The only thing he can be accused of is stealing our laughter. But there was a moment when she was arrested because as a minor she was traveling on a train with Natalio, the father of José Luis Moreno (76), with whom she had started in the puppet theater. Not having the permission of her parents "the policeman forced me to get off at the next station to put me in jail", but after a few hours they took her to a reformatory of rebellious girls where the nuns put her in another cell until Natalio arrived with the papers in order.

"At the age of 19 I was already going around with Natalio because we were hired by city councils throughout Spain. He made me my first two dolls, Daisy and Níkol. She's such a gossip... Now she's immersed in Tamara's wedding (laughs)." She immediately became friends with José Luis, with whom she would come to work and who is still accused of the alleged macro-scam of the Titella case – puppet in Catalan – that a few days ago gave a change of course because the National Court has given the reason to the ventriloquist for the judge to urge to testify as witnesses to the police officials because apparently the evidence of the accusation could be subjective.

"We talk from time to time," Mary Carmen adds. "With me he was always a gentleman, a producer with whom we made great hits with great audiences. I don't know what he did, but he certainly didn't need to, or maybe he did? Even if he who is free from sin... I'm not the one to judge anyone, but I wish them well." Doña Rogelia and Rodolfo were made by Manuel Meroño, a disciple of Natalio.
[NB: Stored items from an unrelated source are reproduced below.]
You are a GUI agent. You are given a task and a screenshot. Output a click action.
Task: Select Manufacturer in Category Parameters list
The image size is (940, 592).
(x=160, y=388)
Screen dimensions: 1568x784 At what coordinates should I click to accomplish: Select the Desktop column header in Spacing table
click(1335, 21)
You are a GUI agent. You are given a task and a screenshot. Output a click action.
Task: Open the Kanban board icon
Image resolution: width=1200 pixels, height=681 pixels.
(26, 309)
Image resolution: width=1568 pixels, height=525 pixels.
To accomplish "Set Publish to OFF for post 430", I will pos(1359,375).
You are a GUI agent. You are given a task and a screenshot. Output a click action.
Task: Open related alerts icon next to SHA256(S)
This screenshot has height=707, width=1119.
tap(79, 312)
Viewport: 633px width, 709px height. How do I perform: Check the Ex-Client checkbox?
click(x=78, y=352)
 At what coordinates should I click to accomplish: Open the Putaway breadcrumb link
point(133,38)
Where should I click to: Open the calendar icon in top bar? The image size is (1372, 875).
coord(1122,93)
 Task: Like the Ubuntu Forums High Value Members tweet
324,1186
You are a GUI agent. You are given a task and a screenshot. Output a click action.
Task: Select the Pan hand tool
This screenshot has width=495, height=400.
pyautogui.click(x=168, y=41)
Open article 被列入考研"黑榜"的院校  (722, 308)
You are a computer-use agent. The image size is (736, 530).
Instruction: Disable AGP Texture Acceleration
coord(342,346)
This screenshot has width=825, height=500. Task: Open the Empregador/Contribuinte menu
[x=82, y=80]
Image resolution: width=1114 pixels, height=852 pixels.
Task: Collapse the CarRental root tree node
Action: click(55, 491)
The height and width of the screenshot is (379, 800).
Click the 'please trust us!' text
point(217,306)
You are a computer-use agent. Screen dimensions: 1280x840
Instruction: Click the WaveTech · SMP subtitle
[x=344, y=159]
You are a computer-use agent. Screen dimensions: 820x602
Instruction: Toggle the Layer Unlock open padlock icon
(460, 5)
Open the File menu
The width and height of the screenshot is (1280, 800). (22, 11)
From Spain he jumped to Venezuela, and then to Mexico, where he had a resounding triumph with Rodolfo, who in our country had been banned for being gay after appearing at Saturday's Galas with Joaquín Prat and Laura Valenzuela. "He was the first to come out of the closet with the hanger on his back (laughs), he is very tender, nothing histrionic or exaggerated, very sweet and he was the favorite character of the ladies who left the Liceo de Barcelona when they went to see me. They would say, 'How beautiful, how tender!'

At other times he pulled wits to circumvent censorship and say things with more talent, as in one of his performances in Florida Park when the rebellious Daisy said that "everything was frankly wrong", so the censor appeared in his dressing room. "Don't say it again," he objected and she replied: "Do you think it's an offense to Franco? Well, how badly he interprets it, why has he associated it?" And in the end he asked for forgiveness.

Mary Carmen is a sweetheart. And very smart. "I live on the inheritance of my fulfilled dreams that were forged in my childhood," he says. He continues to read great authors and thinkers such as Rilke, Tagore, Dante, Lope de Vega and is currently rereading The studies on love of Ortega y Gasset. "I wouldn't have had to marry the father of my child if I had listened to Ortega. He made it very clear: 'There are very few loved and very few lovers' and I keep saying that I have not loved, nor have I been loved, nor have you either." After three years of relationship she married Manuel Almanzor in 1980 and the following year their only son, Manuel, was born.

He complains because there are no longer programs to promote music, art, cinema... He misses spaces like the one he presented on TVE, ¡Ay, vida mía! (1992-1994), "which reached a 43% audience and where Gilbert Bécaud, Sylvie Vartan, Julio Iglesias, Lina Morgan or Rocío Dúrcal passed". Remember what he read from a columnist at ABC: "Television kills what it ignores." Aware that we are puppets, Mary Carmen continues to go against the system. She owns her life, and she is writing it to be read. For now there are two books, The threads that move my life and Biography of a puppet. Nobody beats personality. Rogelia and Rodolfo who made them.